Examples of activities where ATP-PCr system would dominate

Sprinting, jumping, & powerlifting

Glycolytic system

Anaerobic system used from 15 sec. to 2 min.; all steps occur in the cytoplasm

• Breakdown of glucose → 2 pyruvate (or 2 lactate if no O₂ available)

• ATP yield: net 2-3 ATP/1 glucose

• Creates electron carriers important for oxidative system

Pros of the glycolytic system

• Allows muscles to contract when O₂ is limited

• Permits shorter-term, higher-intensity exercise than oxidative metabolism can sustain

Cons of the glycolytic system

• Low ATP yield (inefficient use of substrate)

• Lack of O₂ → lactic acid, which impairs glycolysis & muscle contraction

Oxidative system

Aerobic system consisting of the Krebs cycle + electron transport chain (ETC) and occuring in the mitochondria; utilized after 2+ min. (steady supply for hours)

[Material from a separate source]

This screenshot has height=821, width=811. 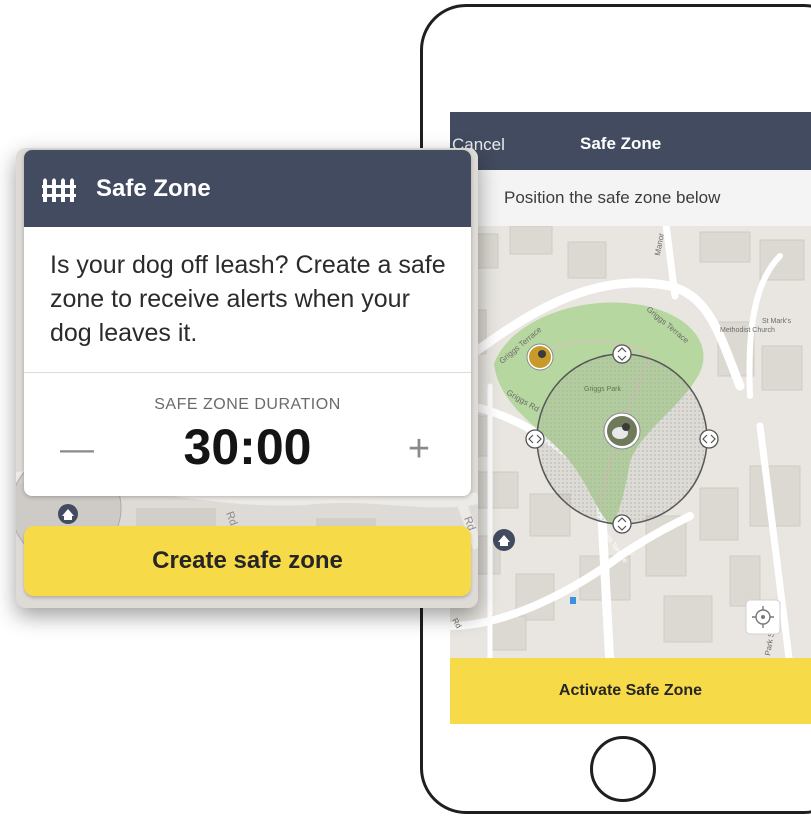 I want to click on resize-handle-left, so click(x=535, y=439).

• Kreb’s cycle makes electron carriers & ETC makes most ATP

  • 2 pyruvate → 2 acetyl CoA → e- carriers + ATP

• ATP yield dependent on substrate…

  • 32-33 ATP/1 glucose

  • 100+ ATP/1 FFA

• Most complex of the 3 bioenergetic systems

Oxidation of carbohydrate

1. Glycolysis (glucose → pyruvate)

2. Krebs cycle (pyruvate → acetyl CoA)

3. ETC

Oxidation of fat

1. Lipolysis (triglycerides → FFAs)

2. Beta oxidation (FFAs → acetyl CoA)

3. Oxidative system (Krebs + ETC)

**Yields 3-4x more ATP than glucose, but slower than glucose oxidation

Oxidation of protein

Rarely used as a substrate, but…

1. Can be converted to glucose → glycolysis

2. Some AAs → Krebs cycle

Lactate

Lactate can be an important fuel during exercise, with muscles utilizing it in 3 ways:

1. Lactate produced in cytoplasm can be taken up by mitochondria of the same muscle fiber and oxidized

2. Lactate can be transported to another cell and oxidized there (lactate shuttle)

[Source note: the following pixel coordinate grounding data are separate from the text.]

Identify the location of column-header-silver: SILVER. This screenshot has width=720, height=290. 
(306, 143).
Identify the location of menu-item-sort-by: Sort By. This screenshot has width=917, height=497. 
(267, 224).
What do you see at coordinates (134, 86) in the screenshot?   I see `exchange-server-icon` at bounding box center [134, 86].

3. Lactate can recirculate back to the liver and be reconverted to pyruvate then glucose through gluconeogenesis (Cori cycle)

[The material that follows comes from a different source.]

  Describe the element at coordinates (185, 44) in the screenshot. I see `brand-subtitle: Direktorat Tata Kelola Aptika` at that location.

Primary energy system(s) during 0-6 s of very intense exercise

ATP-PCr system

Primary energy system(s) during 6-30 s of intense exercise

ATP-PCr system & fast (anaerobic) glycolysis

Primary energy system(s) during 30 s to 2 min. of heavy exercise

Fast (anaerobic) glycolysis

Primary energy system(s) during 2-3 min. of very moderate exercise

Fast (anaerobic) glycolysis & oxidative system

Primary energy system(s) during 3+ min. of light exercise

Oxidative system

Bioenergetic demands & sport/event specific training

Bioenergetic demands dictate training by aligning exercises with a sport's primary energy systems (ATP-PCr, glycolytic, oxidative) for efficiency, leading to specific adaptations like power for sprints (ATP-PCr), lactate tolerance for repeated bursts (glycolytic), or sustained endurance (oxidative).